Leading edge manufacturers are moving inexorably towards the use of real time systems that enable employees, suppliers and (eventually) customers to obtain at-a-glance progress reports. Levi's is headed this way, but De Boever pointed out that this is a development for the future, since the Personal Pair computers transferred information in batches at certain points of the day when they were first introduced,, rather than being permanently on-line.

"Except for cutting, we are pulling mass customised product through a mass production facility, so we are, to some extent, inhibiting the natural flow of work. But, at this test phase, this makes sense because the small numbers involved mean any sub-optimal effect is minimal and is worth it for the learning we take away from the process. At some stage we will probably move to separate facilities. At the moment, we are still refining the process. For example, we are experimenting with mid-way solutions between cutting 120 layers and cutting one layer and looking at how that effects leadtimes in terms of delivery. The next stage will be to go through a step change, based on what we have learnt in this trial phase. For our industry, this really is a revolution," said Boever several months into the test phase.
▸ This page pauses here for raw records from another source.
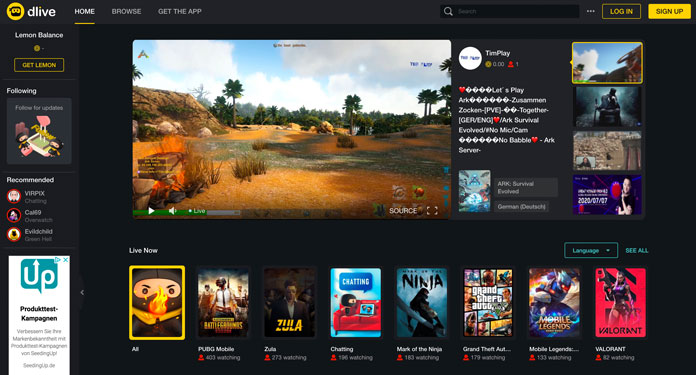
Task: Open the GET THE APP tab
Action: pyautogui.click(x=180, y=12)
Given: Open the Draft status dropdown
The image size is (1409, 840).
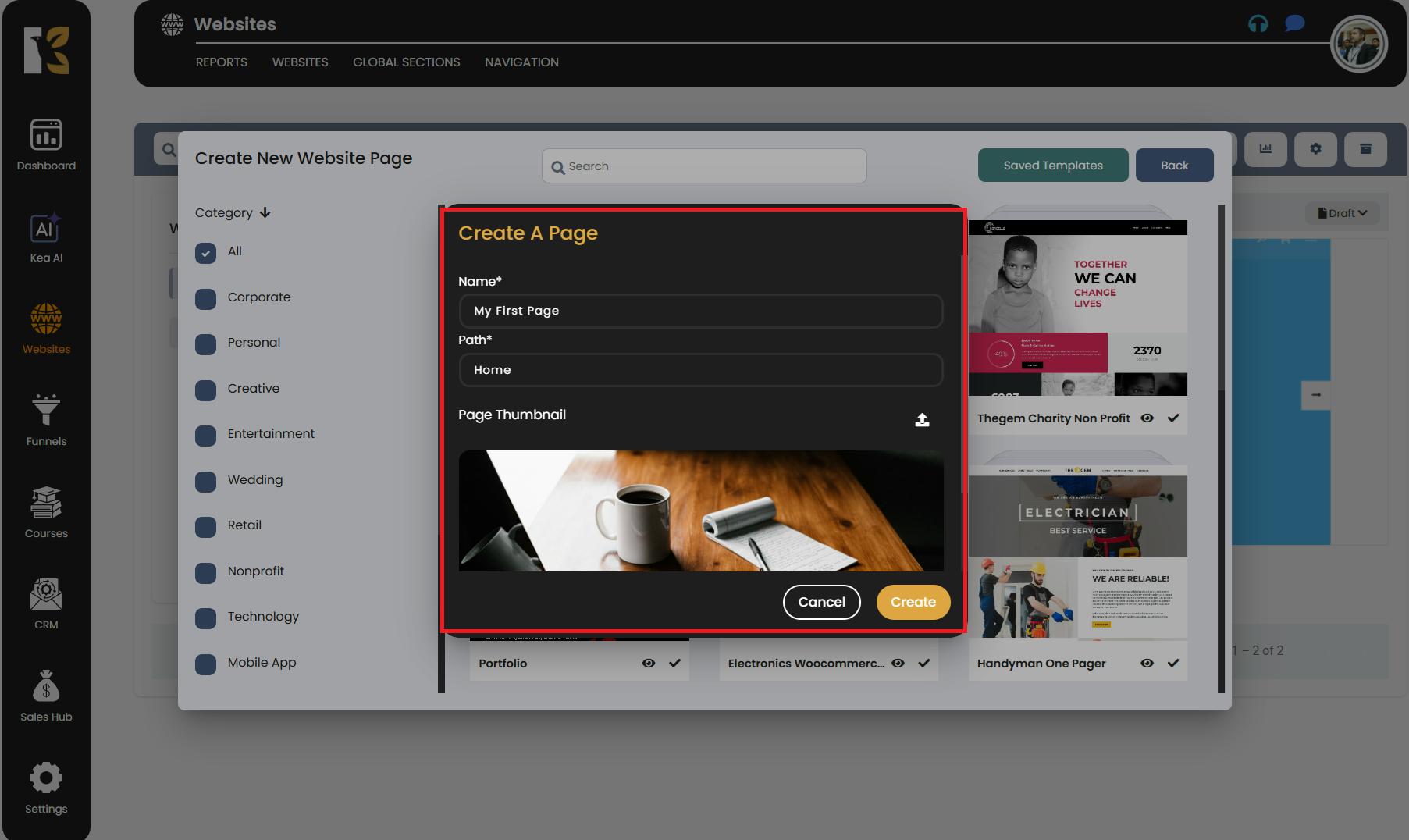Looking at the screenshot, I should pyautogui.click(x=1342, y=213).
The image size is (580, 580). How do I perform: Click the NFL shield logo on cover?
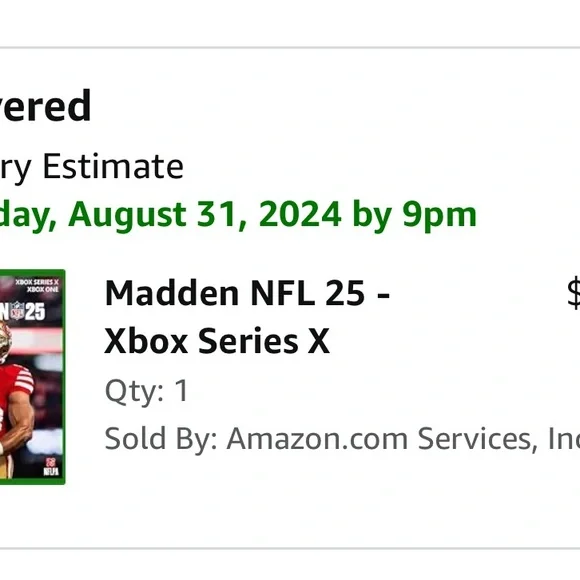point(17,310)
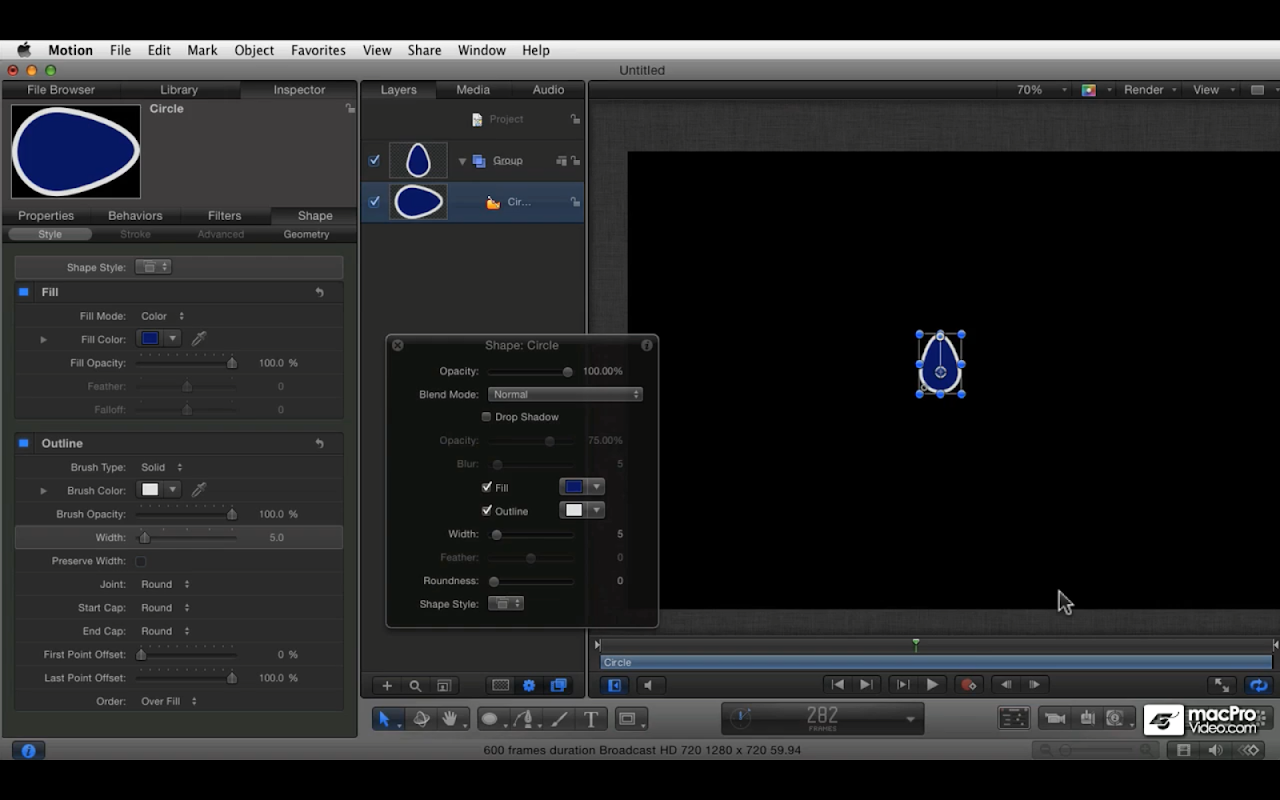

"We no longer set about finding consumers for a mass-produced product. Now, we use an intimate knowledge of our consumer to find products for him or her".
Dirk De Vos, Levi Strauss


Five benefits of getting closer
to customers with mass customisation
Levi's European Marketing Director, Dirk De Vos, identifies five benefits for manufacturers seeking to develop 'customer intimacy':
Little to no waste in communication, contrary to increasing amounts of waste in traditional media
We are better adapted to individual's wishes and needs, which means less reason for those individuals to switch brands, and more re-purchases. In Canada, a year after their initial purchase, we sent business reply cards to people who had bought personal bluejeans, saying we now had them available in black. We had 13% actual purchases in response to that simple business card
We learn directly from consumers what the new trends and tastes are and that improves our New Product Development (NPD)
The more consumer needs we can respond to in NPD, and the more we invite consumers to participate in NPD, the faster our products will be accepted by the market.
If you respond to individual needs of customers, they respond and tell their friends by becoming brand evangelists. We have found this ourselves with Personal Pair. It's a combination of a very powerful and very cheap form of communication.